[Click-target data]
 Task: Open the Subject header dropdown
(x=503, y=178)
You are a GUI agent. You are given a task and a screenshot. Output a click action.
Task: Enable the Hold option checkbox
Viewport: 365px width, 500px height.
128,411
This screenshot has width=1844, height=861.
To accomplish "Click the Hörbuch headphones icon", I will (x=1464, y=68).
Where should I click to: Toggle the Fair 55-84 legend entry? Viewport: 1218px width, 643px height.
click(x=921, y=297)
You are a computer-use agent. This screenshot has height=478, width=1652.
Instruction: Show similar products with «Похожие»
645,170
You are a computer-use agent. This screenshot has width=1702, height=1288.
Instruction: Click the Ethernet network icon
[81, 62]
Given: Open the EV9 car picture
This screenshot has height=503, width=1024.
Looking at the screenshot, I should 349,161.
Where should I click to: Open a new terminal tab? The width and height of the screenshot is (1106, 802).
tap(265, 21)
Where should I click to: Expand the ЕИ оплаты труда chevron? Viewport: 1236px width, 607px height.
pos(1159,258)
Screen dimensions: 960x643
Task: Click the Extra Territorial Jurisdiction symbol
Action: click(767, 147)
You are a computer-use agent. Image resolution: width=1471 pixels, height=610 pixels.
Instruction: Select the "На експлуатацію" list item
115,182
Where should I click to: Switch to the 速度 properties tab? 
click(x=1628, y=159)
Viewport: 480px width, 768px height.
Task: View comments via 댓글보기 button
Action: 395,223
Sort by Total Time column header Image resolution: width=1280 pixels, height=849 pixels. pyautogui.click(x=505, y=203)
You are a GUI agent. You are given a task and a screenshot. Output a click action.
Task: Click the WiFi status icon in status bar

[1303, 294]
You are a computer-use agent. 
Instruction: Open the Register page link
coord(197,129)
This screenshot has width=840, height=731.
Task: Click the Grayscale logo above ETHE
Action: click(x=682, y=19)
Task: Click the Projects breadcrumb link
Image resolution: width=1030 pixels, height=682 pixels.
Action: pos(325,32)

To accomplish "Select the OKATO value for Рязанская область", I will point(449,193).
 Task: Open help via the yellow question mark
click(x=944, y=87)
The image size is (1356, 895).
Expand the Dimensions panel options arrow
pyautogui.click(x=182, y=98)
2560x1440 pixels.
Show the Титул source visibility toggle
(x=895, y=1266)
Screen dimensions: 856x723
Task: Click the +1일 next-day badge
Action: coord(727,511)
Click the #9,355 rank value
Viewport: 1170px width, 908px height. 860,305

- [Exercise description] Reproduce the stretch of entries from the line containing "Sort by Total" through the line containing "[1303, 294]", requests included, scaling every coordinate in the answers by 1.5 and rounding each result to a whole number, with halves rounded up.

- [Solution for this problem]
Sort by Total Time column header Image resolution: width=1280 pixels, height=849 pixels. pyautogui.click(x=758, y=305)
You are a GUI agent. You are given a task and a screenshot. Output a click action.
Task: Click the WiFi status icon in status bar

[1955, 441]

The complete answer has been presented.